С таким отрицанием неизбежно соединяется преобладание в нем теоретической стороны. Между тем как династия и внутренне близкая ей дипломатия сохраняют древнюю традицию и такт, в конституциях преобладание сохраняется за системами, книгами и понятиями, что совершенно немыслимо в Англии, где в форму правления не проникает ничего отрицающего и оборонительного. Не напрасно фаустовская культура – это культура письма и чтения. Печатная книга – символ временно́й бесконечности, пресса – бесконечности пространственной. Перед лицом чудовищной власти и тирании этих символов даже китайская цивилизация представляется едва не бесписьменной. В конституциях литературу науськивают на знание людей и обстоятельств, язык – на расу, абстрактное право – на традицию, доказавшую свою успешность, без какого-либо принятия в расчет того, останется ли при этом погруженная в поток событий нация работоспособной и «в форме». Оставшийся в одиночестве Мирабо отчаянно и безуспешно боролся с собранием, которое «путало политику с романом». Не только три доктринерские конституции эпохи – французская 1791 г. и немецкие 1848 и 1919 гг., но и практически все конституции вообще не желают видеть великой судьбы мира фактов, полагая, что тем самым ее опровергли. Вместо всего непредвиденного, взамен случайности сильных личностей и обстоятельств править должна каузальность – вневременная, справедливая, неизменно одна и та же рассудочная взаимосвязь причины и действия. В высшей степени примечательно то, что ни в одной конституции не имеется понятия денег как политической величины. Все они содержат одну чистую теорию.

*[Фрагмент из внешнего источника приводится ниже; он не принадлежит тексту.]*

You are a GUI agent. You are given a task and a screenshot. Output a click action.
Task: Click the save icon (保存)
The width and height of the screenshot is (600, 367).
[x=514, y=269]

Устранить эту двойственность в существе конституционной монархии оказывается невозможно. Действительное и мыслимое, труд и критика резко здесь друг другу противостоят, и взаимные трения – это есть то, что представляется среднему образованному человеку внутренней политикой. Лишь в Англии (если отвлечься от прусской Германии и от Австрии, где поначалу конституции хоть и существовали, но в сравнении с политической традицией были не очень влиятельны) привычные приемы администрирования сохранили свою монолитность. Раса утвердила здесь свое превосходство над принципом. Здесь с самого начала догадывались о том, что действительная, т. е. направленная исключительно на исторический успех, политика основывается на муштре, а не на образовании. То не было никаким аристократическим предрассудком, но космическим фактом, который с куда большей очевидностью выявляется из опыта английских коннозаводчиков, чем из всех философских систем на свете. Образование может довести муштру до блеска, однако не способно ее заменить. В результате высшее английское общество, школа Итона, Бейлльол-колледж в Оксфорде становятся местами, где политики муштруются так последовательно и правильно, что параллель этому можно отыскать лишь в муштре прусского офицерского корпуса, а именно муштруются как знатоки, владеющие тайным тактом вещей, в том числе и безмолвной поступью мнений и идеалов. Потому здесь, нисколько не опасаясь, что поводья выскользнут из рук, и допустили, чтобы начиная с 1832 г.{643} над руководимым этими знатоками существованием прошумел целый вихрь фундаментальных буржуазно-революционных идей. Эти люди имели training [тренированность (англ.)], гибкость и управляемость человеческого тела, которое предощущает победу, сидя верхом на бешено несущейся лошади. Великим фундаментальным положениям было позволено привести в движение массы, поскольку здесь наличествовало понимание, что только деньги в конечном итоге в состоянии привести в движение великие принципы, и вместо брутальных методов XVIII в. были найдены более тонкие и не менее действенные, самым простым среди которых оказывается угроза расходов на новые выборы. Доктринерские конституции на континенте видели лишь одну сторону факта демократии. В Англии, где не было вовсе никакой конституции (Verfassung), зато пребывание «в форме» (Verfassung) наличествовало реально, демократию видели насквозь.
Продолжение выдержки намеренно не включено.